Les Romains se sont toujours vus comme des gens d’action. Un peuple de paysans, dans le concret. Loin des Grecs et de leurs préoccupations intellectuelles et artistiques.
Aussi, pour eux, la main est une partie du corps d’une grande importance, pleine de sens, au point que Sarah Rey ait pu écrire tout un livre en mettant la main au cœur de l’histoire romaine (Manus, une autre histoire de Rome, 2024). Elle y parle à plusieurs endroits de monnaie romaine, car, en effet, les images numismatiques accordent une place importante à la main, et en particulier à un geste : celui de la dextrarum junctio (l’union des [mains] droites).
La main droite (dextra), une obsession romaine
Les Romains, donc, se voyaient comme un peuple manuel. La main fut donc, très tôt, un motif sur les monnaies romaines. Dès l’aes grave, des quadrans (RRC 27/8) portent sur les deux faces des mains accompagnées de la massue d’Hercule (dont la tête orne le plus souvent ce module).
Mais, plus précisément encore, c’est la main droite (dextra) qui est symboliquement investie. Depuis de nombreuses années, des études ont montré une dévalorisation du côté gauche (sinister en latin, qui a donné « sinistre » , mais songeons aussi à des expressions comme « être gauche », le contraire d’ « être adroit »). C’est donc la main droite qui est la « bonne » main, et qu’on trouve sur un autre aes grave (RRC 14/4).

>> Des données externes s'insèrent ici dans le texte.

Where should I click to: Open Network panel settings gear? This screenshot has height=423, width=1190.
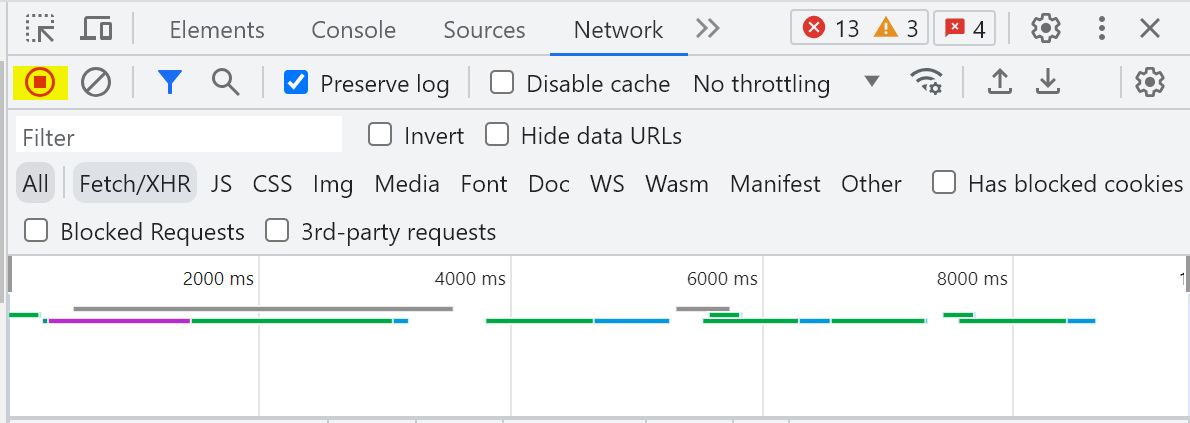pyautogui.click(x=1150, y=82)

C’est cette même main droite qui est la seule qui doit être utilisée pour les sacrifices et libations, qui est utilisée pour les gestes oratoires ou d’autres gestes difficiles à interpréter (une prise d’augures ? un geste de discours ? le salut romain est à exclure car il n’était pas pratiqué dans l’Antiquité). Un gaucher qui aurait utilisé spontanément sa main gauche aurait été vu comme un très mauvais présage et les rites étaient tous à reprendre.
En effet, pour les Romains, la pensée est dans le corps. Servius, et Pline l’Ancien, rapportent que, de même que la mémoire se situe dans le lobe de l’oreille et la miséricorde dans les genoux, la fides, la bonne foi, se trouvait dans la main droite. Sans main droite, pas de fides. C’est ainsi qu’aujourd’hui encore, comme dans l’Antiquité, on jure de la main droite.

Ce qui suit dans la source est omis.